Soldiers' remains laid to rest PA Archive / PA Images PA Archive / PA Images / PA Images

Diggers is Australian military slang for the nation’s wartime soldiers, and reflects the digging that troops on the frontline did to create trenches.

‘Heart-warming’

Australian pensioner Maria Cameron from Port Fairy, a friend of Tehan, was lobbying local officials when AFP visited the site last week in the Pas-de-Calais region, near the border with Belgium.

“It’s barbaric.
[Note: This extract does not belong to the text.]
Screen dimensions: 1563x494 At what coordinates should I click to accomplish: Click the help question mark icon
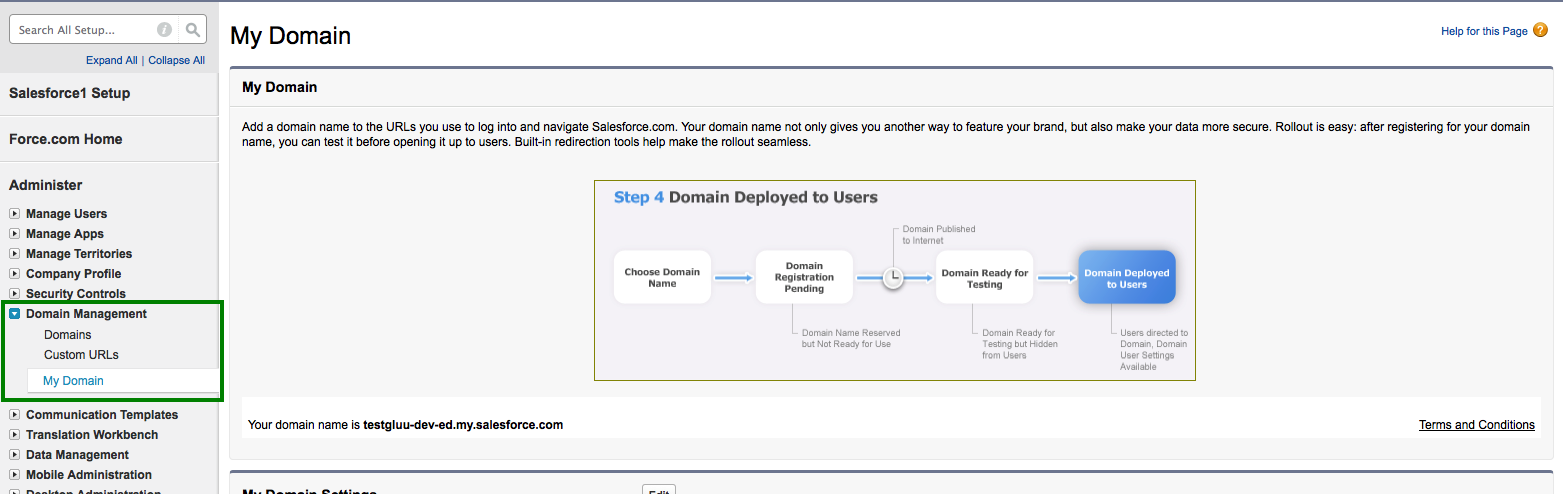coord(1540,31)
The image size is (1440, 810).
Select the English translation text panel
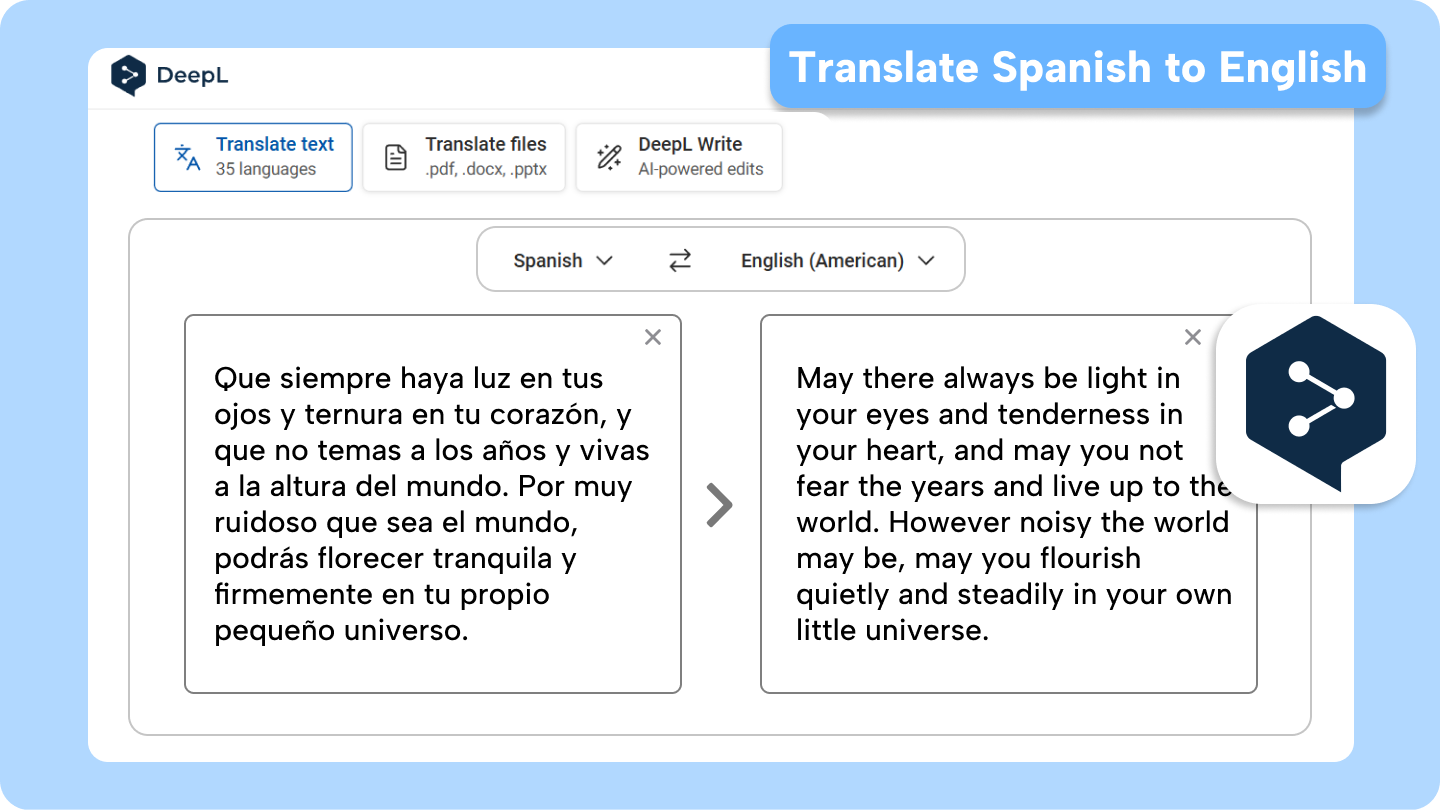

This is our sacred ground,” the 70-year-old said of Engie’s plans as she met with the local mayor and French campaigners during her trip.

Her great-uncle Simon Fraser lost his life in the fighting and has been immortalised in a sculpture in Canberra which commemorates soldiers who helped wounded Aussies off the battlefield at nearby Fromelles in 1916.

Other Australians like 45-year-old Rick Rowbottom, whose great-aunt’s fiance died defending Bullecourt, were equally outraged as they paid their respects in the region where local farmers grow potatoes, wheat and beets nowadays.

“Haven’t these soldiers suffered enough?” Rowbottom, a World War I buff who was visiting the battlefields for the first time, told AFP. “Even if it has been 100 years, can’t they just rest in peace?”

Engie said the project was axed as the company was “sensitive to the emotion aroused in Australia and anxious to alleviate the fears” of everyone involved in preserving the memory of the fallen.

Symbolic

“The recent reactions have highlighted the symbolic nature and sacredness of the site,” the company said in a statement to AFP.

Respectful of the memory of Australian soldiers who made the ultimate sacrifice on French soil during the First World War, Engie has taken the decision to cancel this project.

Local mayor, Gerard Crutel, had warned that building the foundations for the turbines risked disturbing bodies which were often buried where they fell during the slaughter of the War.

“They’re sure to find cadavers,” he said.

Even now human remains and tonnes of unexploded ordnance are still being discovered by local farmers, some of whom refuse to dig deep into the soil out of respect for the fallen.

A Chronicle of German History A view of the ruins of Bullecourt in November 1917, during World War I DPA / PA Images DPA / PA Images / PA Images

A total of 2,249 Australian, 1,875 British soldiers and an unknown number of Germans died in two battles at Bullecourt in April and May 1917, among the last of the war on the Western Front, according to French journalist Gilles Durand.

His just published book, ‘Bullecourt 1917, The Remembrance of Soldiers Past’, chronicles strategic blunders, command disagreements and tank shortages that turned the operation into a fiasco.

The family of one of the victims, Valentine Starkey, who died aged 23 in the second battle of Bullecourt, said it was “heart-warming” that a small group of Australians and French were successful in lobbying against the wind farm.

“They’ve had petitions, even the mayor of the local area… was against this,” Ashley Starkey, the great-great nephew of Valentine, told the Australian Broadcasting Corporation of the support from French locals.

He said some Bullecourt residents had already been campaigning against the wind farm proposal for at least a year on behalf of the soldiers’ families.

“They’re not against wind farms, and neither am I, they just didn’t want them on this specific battlefield,” he added.